In Chhattisgarh, both Adivasi men and women have been subjected to rampant sexual violence and extrajudicial executions. Soni Sori pointed out the precarity of Adivasi men in approaching police officials who can be apprehended without evidence. It is the women who march long distances in large number and gherao police stations to make themselves heard.
Unlike Punjab where bodies were not returned to the families, in Chhattisgarh, bodies of those killed in fake encounters are returned to the kith only when they sign an affidavit stating that their family member was a Maoist. Thus, the state seeks legitimacy for unlawful acts through coercion, extending its control of the killable or encounterable body.
In Punjab, Paramjit Kaur Khalra’s indomitable spirit has guided the human rights movement for over two decades. In her own words, “Punjab will never forget what happened to its people in the name of counter-insurgency”. The documentary highlights how the scars of violence have an inter-generational effect.

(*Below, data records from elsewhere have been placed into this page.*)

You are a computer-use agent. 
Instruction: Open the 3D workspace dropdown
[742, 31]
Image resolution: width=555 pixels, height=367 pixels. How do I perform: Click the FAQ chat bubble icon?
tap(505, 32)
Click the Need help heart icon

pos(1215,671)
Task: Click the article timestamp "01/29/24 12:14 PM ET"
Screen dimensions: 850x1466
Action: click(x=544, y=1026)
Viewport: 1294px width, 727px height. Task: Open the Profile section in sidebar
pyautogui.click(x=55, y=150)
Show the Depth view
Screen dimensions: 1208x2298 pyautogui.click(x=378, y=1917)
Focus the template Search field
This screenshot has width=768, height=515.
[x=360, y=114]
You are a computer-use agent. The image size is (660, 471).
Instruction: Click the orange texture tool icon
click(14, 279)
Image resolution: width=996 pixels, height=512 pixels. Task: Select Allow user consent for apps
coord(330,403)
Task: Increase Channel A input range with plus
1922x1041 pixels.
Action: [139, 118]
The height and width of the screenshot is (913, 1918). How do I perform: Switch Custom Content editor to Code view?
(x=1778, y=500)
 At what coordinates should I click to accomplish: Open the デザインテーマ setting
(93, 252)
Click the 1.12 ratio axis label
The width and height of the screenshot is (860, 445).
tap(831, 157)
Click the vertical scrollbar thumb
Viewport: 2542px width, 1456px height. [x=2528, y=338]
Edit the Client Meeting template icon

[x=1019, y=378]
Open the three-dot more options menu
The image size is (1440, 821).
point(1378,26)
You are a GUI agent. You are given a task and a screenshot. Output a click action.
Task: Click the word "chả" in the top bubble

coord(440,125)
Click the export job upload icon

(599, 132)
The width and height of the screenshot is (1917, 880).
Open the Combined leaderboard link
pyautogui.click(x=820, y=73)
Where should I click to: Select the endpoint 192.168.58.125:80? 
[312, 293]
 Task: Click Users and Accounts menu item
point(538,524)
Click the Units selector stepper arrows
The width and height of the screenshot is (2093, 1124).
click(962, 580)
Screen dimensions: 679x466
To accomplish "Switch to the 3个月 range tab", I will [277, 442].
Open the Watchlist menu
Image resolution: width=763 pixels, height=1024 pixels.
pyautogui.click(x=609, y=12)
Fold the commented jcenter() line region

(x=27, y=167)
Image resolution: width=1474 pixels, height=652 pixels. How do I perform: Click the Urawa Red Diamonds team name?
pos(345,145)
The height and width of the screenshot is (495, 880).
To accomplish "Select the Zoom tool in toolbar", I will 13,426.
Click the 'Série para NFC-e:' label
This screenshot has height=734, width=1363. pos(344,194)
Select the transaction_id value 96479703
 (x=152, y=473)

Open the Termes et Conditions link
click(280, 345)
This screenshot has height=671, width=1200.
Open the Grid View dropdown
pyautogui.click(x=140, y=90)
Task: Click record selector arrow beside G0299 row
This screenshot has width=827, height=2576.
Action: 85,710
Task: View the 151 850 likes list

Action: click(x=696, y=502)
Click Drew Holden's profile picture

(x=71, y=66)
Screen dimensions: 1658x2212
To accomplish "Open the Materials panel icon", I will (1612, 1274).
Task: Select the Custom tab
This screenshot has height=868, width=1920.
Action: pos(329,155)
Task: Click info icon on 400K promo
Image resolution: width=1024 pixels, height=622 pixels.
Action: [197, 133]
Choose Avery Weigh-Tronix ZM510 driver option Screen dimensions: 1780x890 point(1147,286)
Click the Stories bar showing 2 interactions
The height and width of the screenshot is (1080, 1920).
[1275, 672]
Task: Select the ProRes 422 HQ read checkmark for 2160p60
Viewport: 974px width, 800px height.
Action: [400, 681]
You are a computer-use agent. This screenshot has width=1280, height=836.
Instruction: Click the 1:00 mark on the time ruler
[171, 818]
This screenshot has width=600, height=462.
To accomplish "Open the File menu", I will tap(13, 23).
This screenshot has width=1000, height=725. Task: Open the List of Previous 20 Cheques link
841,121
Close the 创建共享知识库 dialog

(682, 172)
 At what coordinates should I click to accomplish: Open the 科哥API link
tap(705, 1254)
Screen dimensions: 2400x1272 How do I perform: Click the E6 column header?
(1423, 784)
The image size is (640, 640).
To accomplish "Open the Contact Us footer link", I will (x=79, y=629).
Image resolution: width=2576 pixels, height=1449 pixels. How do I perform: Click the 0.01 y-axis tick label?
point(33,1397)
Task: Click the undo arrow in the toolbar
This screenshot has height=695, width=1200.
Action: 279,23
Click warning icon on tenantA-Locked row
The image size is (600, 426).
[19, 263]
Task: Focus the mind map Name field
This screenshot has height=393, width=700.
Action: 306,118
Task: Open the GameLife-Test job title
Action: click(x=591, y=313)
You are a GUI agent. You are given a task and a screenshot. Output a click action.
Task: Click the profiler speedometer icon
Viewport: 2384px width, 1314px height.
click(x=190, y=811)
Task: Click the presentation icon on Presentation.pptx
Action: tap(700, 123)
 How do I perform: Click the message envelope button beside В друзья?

On Friday, Tejbir Kaur whose parents were shot dead in police custody in 1992 when she was only ten months old, said:
“I was raised in an orphanage. They told me I was with my parents when they were apprehended by the police. I was handed over to a lady constable after my parents were killed. I know very less about them, but I want their killers punished.”
In my various conversations with the documentation team in the summer of 2018, the “right hand” of the PDAP, as Barrister Satnam Singh Bains called them, an overarching sentiment was that of “chardi kala” or the Sikh tenet of high spirits in every endeavour.
In retrospect, it is this resilience which has kept Satnam and Jaswant going. “Many people told us, why are you doing this work? It will lead to a “revival” in Punjab,” said Satnam. “I say, yes. Yes, it will revive the hope for justice”.
Preetika Nanda has worked with the Punjab Documentation and Advocacy Project and researches violence, memory and resistance in ‘post-conflict’ Punjab.